> [Requirement]: Recast the stretch from the start of the rows through the line containing "Looking at the" as a Markdown table with the columns No. and Line, one line per table row, skipping blank lines. Leave the pictures out of the answer.

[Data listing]
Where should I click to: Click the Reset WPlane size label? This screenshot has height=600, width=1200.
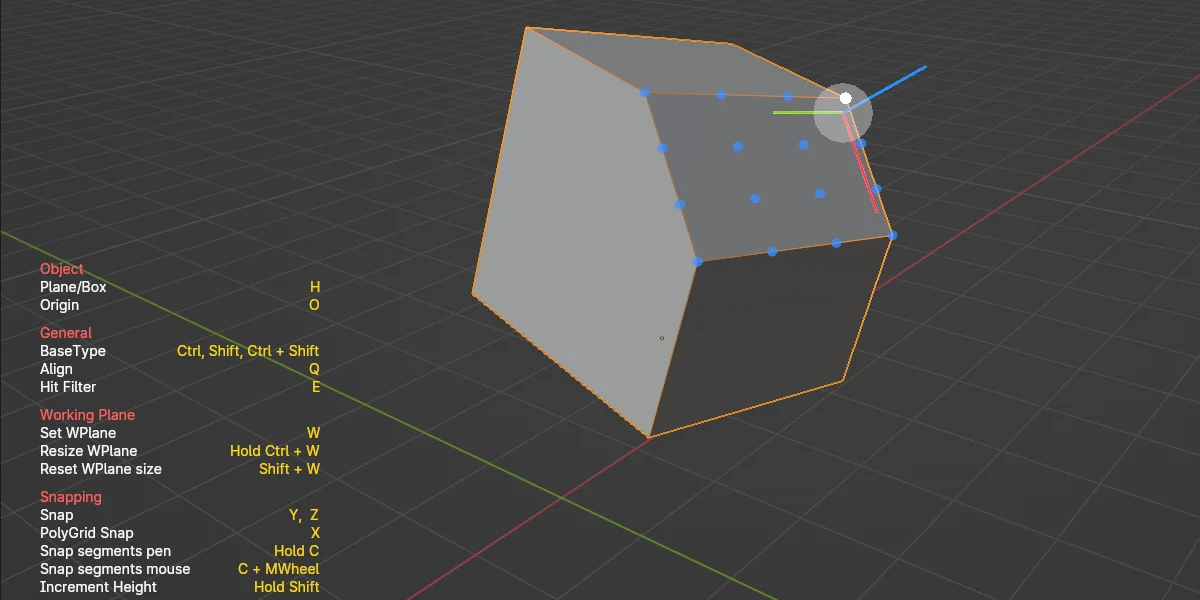point(100,468)
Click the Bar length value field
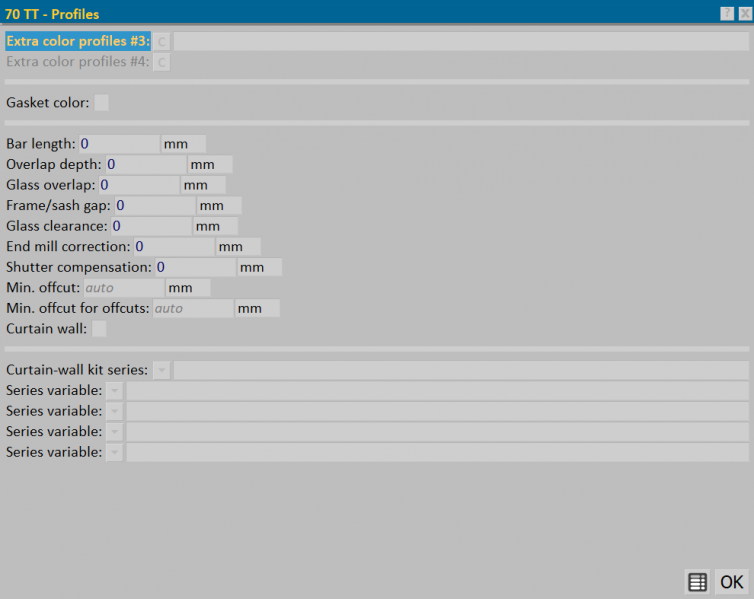Viewport: 754px width, 599px height. pyautogui.click(x=119, y=144)
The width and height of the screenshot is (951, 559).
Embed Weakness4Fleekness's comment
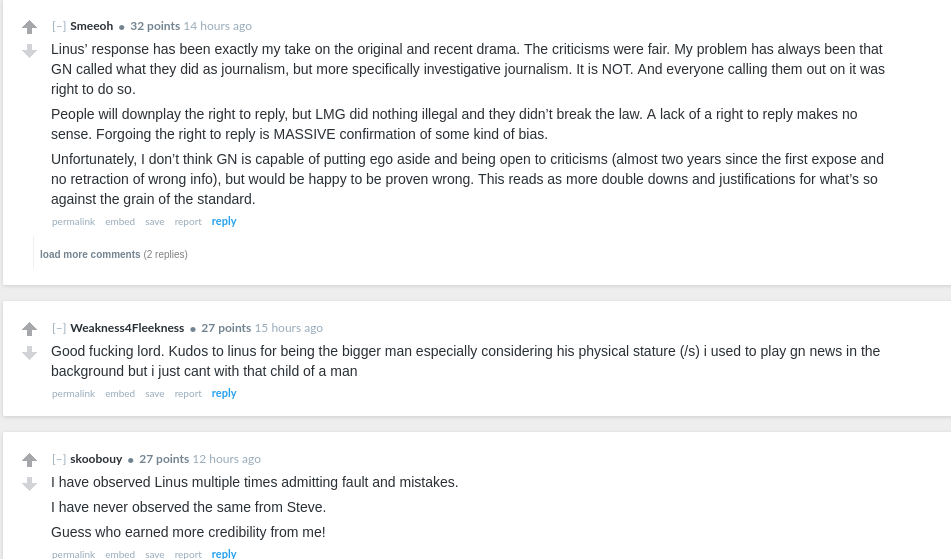pyautogui.click(x=120, y=394)
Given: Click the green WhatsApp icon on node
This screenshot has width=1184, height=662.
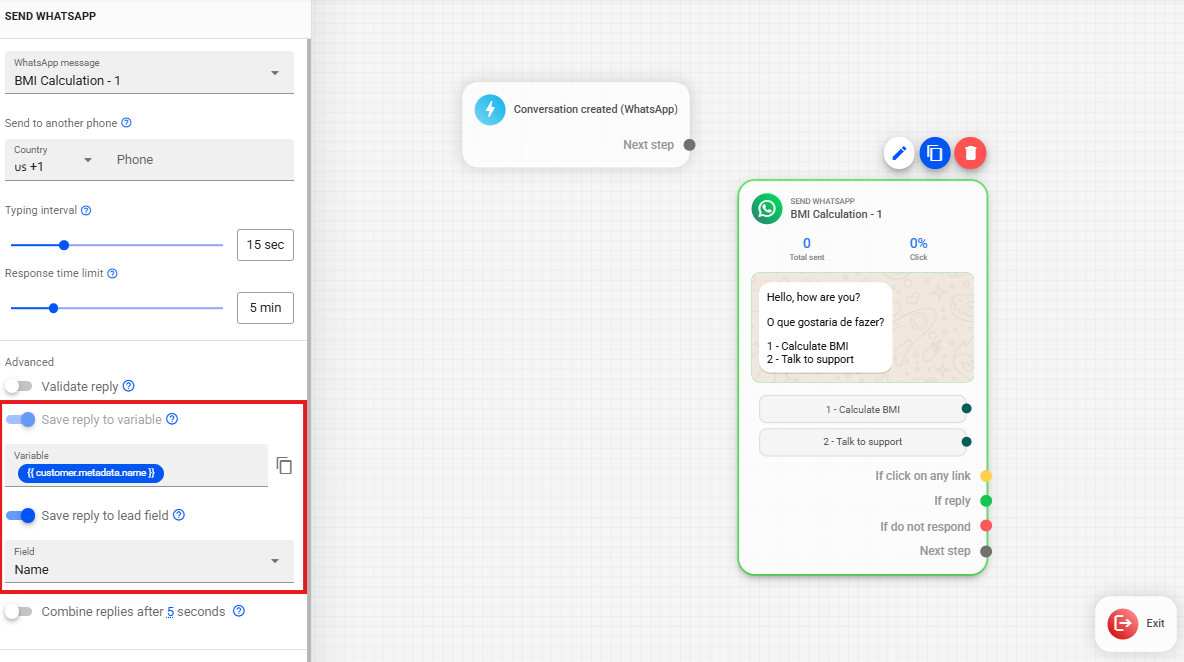Looking at the screenshot, I should [767, 208].
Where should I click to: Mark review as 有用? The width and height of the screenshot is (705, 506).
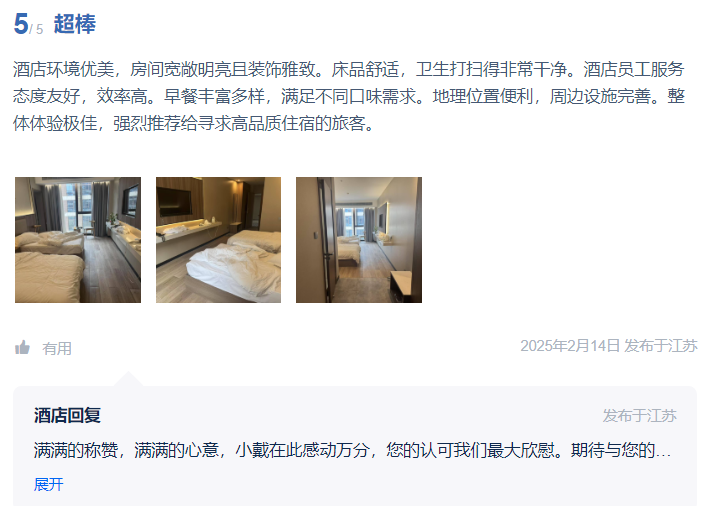[57, 349]
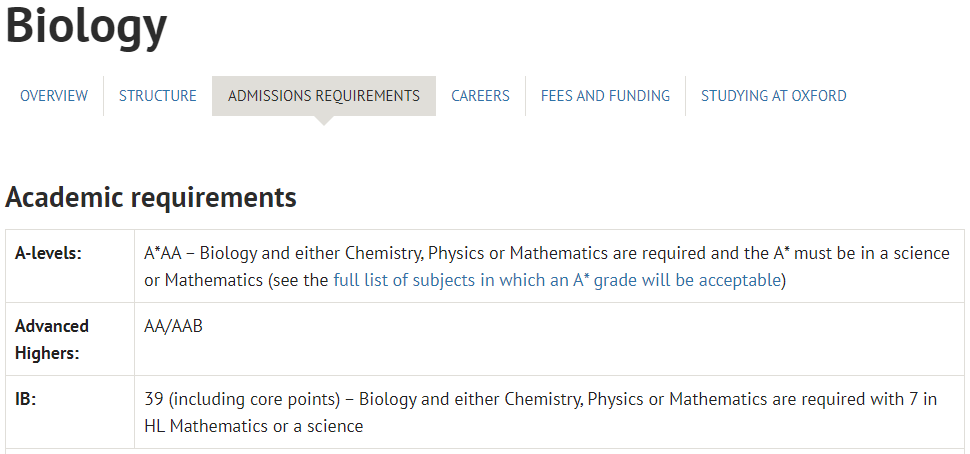Select the A-levels row label
Image resolution: width=970 pixels, height=454 pixels.
click(48, 253)
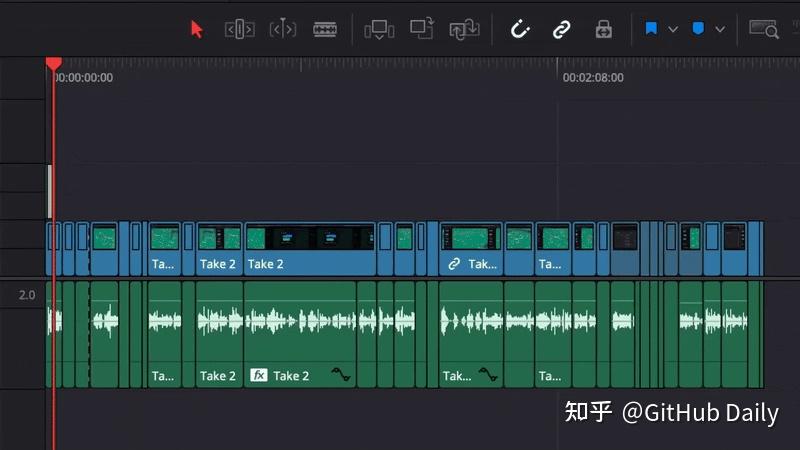This screenshot has height=450, width=800.
Task: Toggle magnet Snapping on or off
Action: coord(520,29)
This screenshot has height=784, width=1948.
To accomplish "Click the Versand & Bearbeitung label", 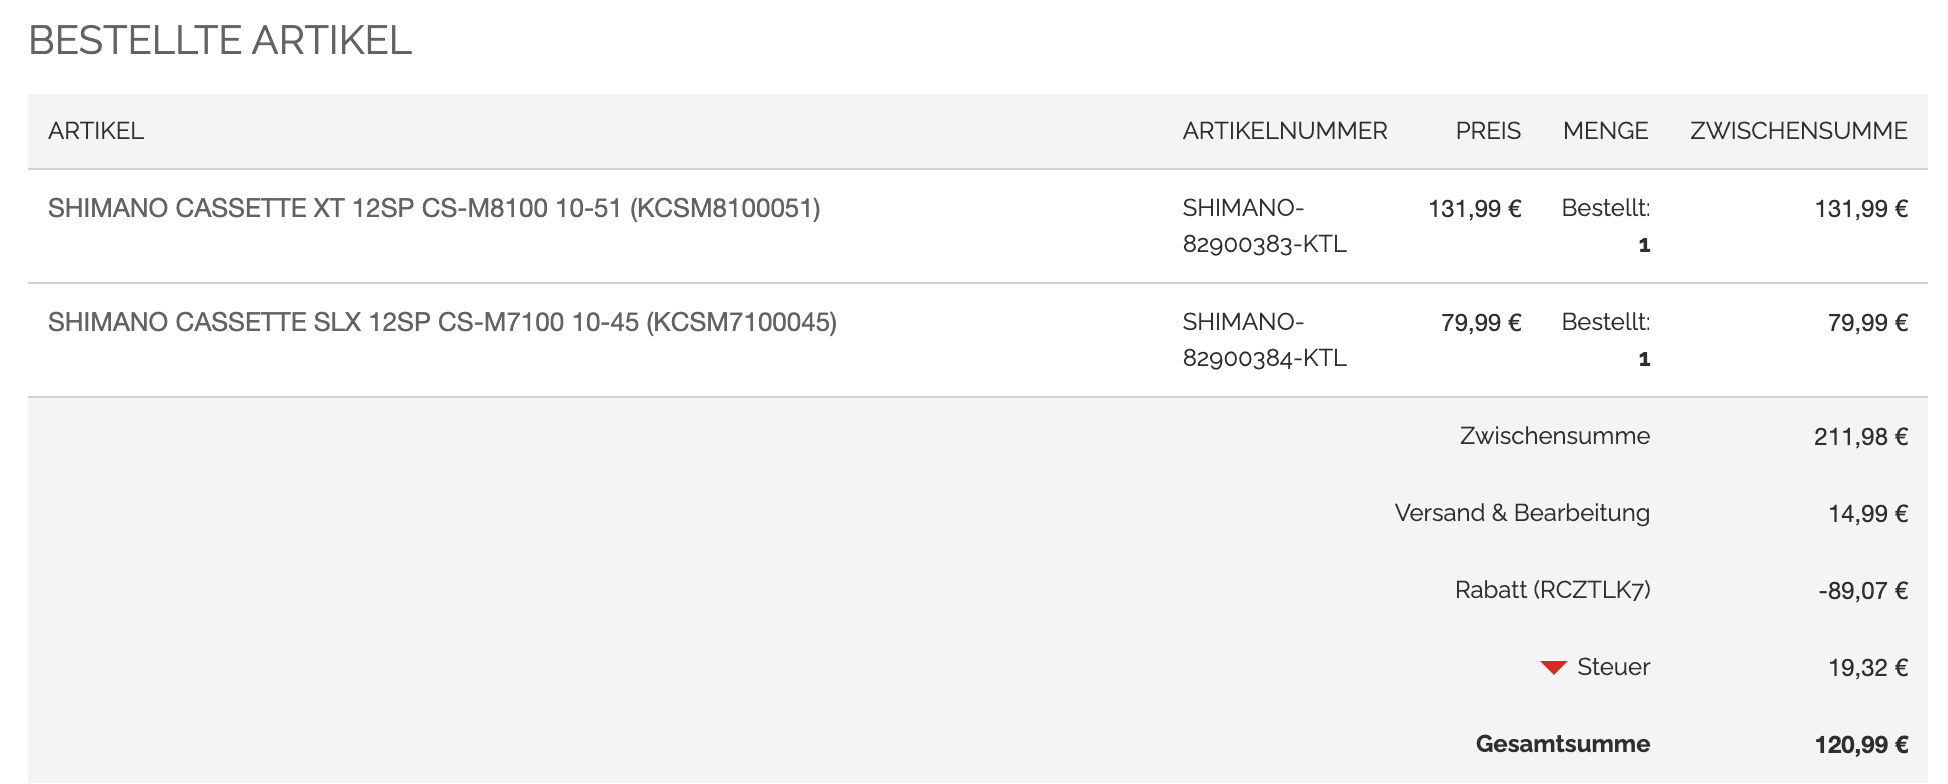I will (1522, 513).
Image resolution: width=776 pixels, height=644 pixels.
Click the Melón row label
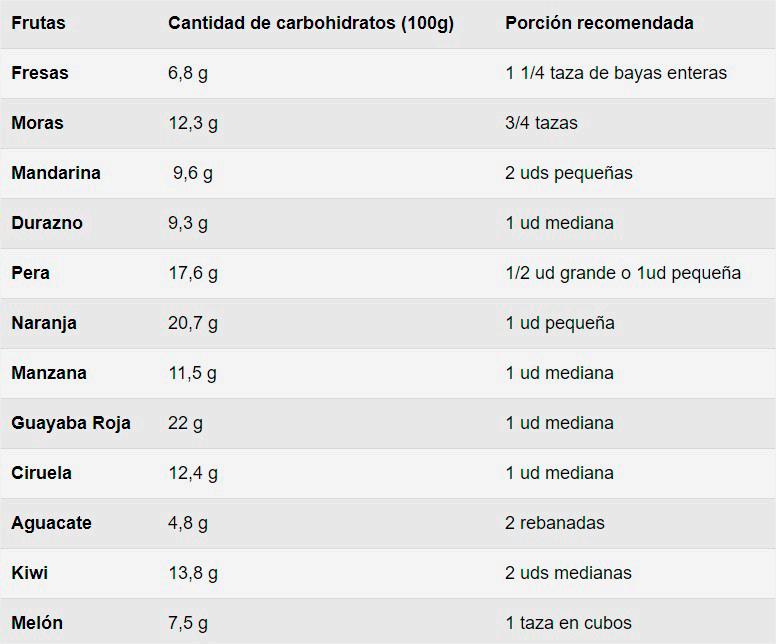pos(37,623)
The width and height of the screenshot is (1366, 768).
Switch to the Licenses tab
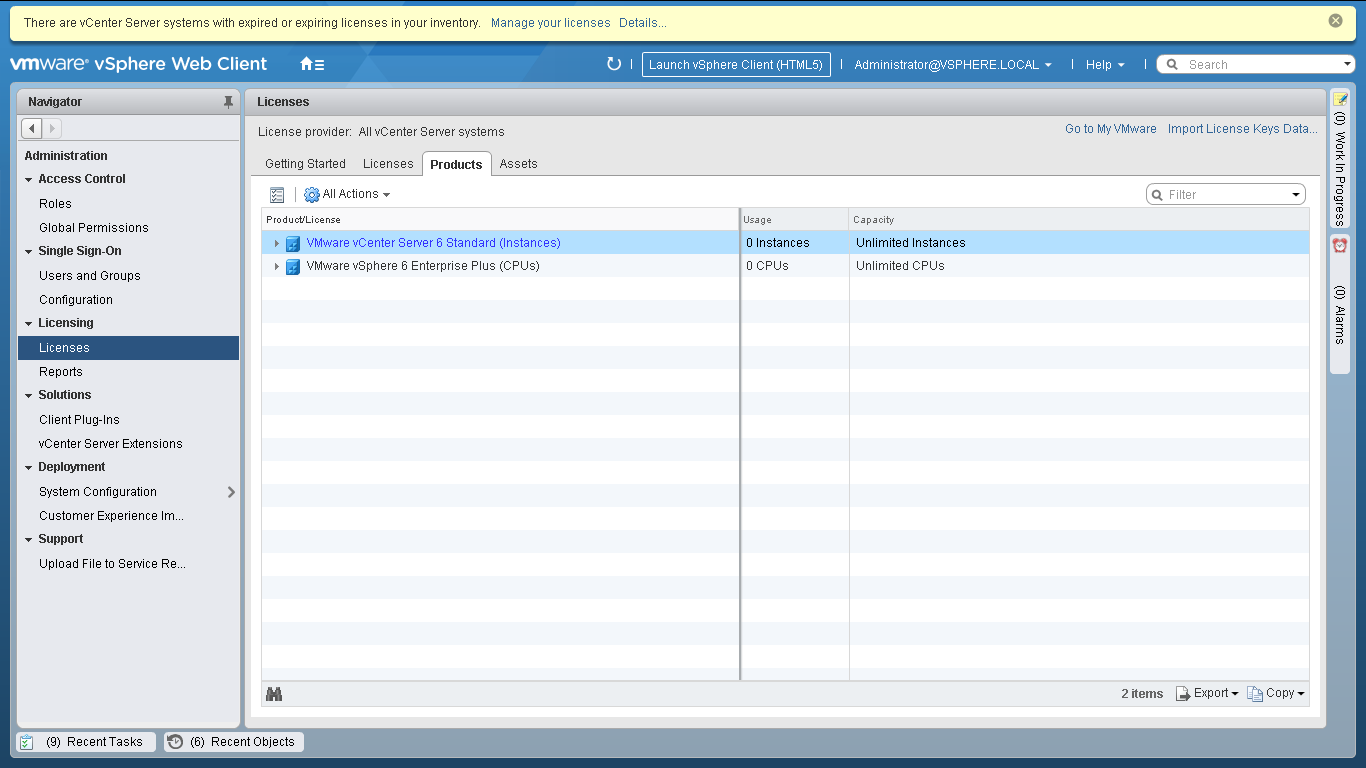click(x=388, y=164)
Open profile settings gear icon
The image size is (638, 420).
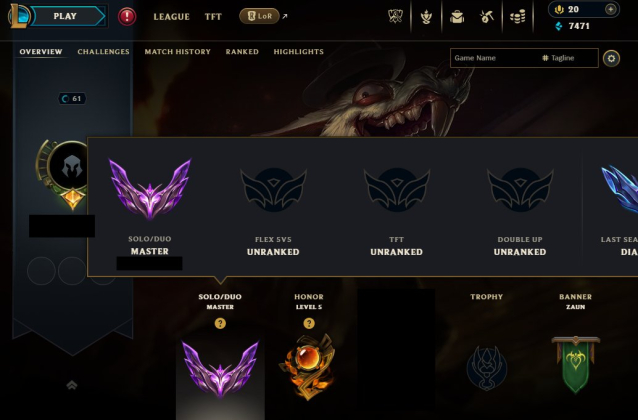611,58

> [Exercise output]:
| No. | Line |
|---|---|
| 1 | Where should I click to: Click the Reset WPlane size label? This screenshot has height=600, width=1200. |
| 2 | point(100,468) |
| 3 | Click the Bar length value field |
| 4 | Viewport: 754px width, 599px height. pyautogui.click(x=119, y=144) |
| 5 | The width and height of the screenshot is (951, 559). |
| 6 | Embed Weakness4Fleekness's comment |
| 7 | pyautogui.click(x=120, y=394) |
| 8 | Given: Click the green WhatsApp icon on node |
| 9 | This screenshot has width=1184, height=662. |
| 10 | Looking at the screenshot, I should [767, 208]. |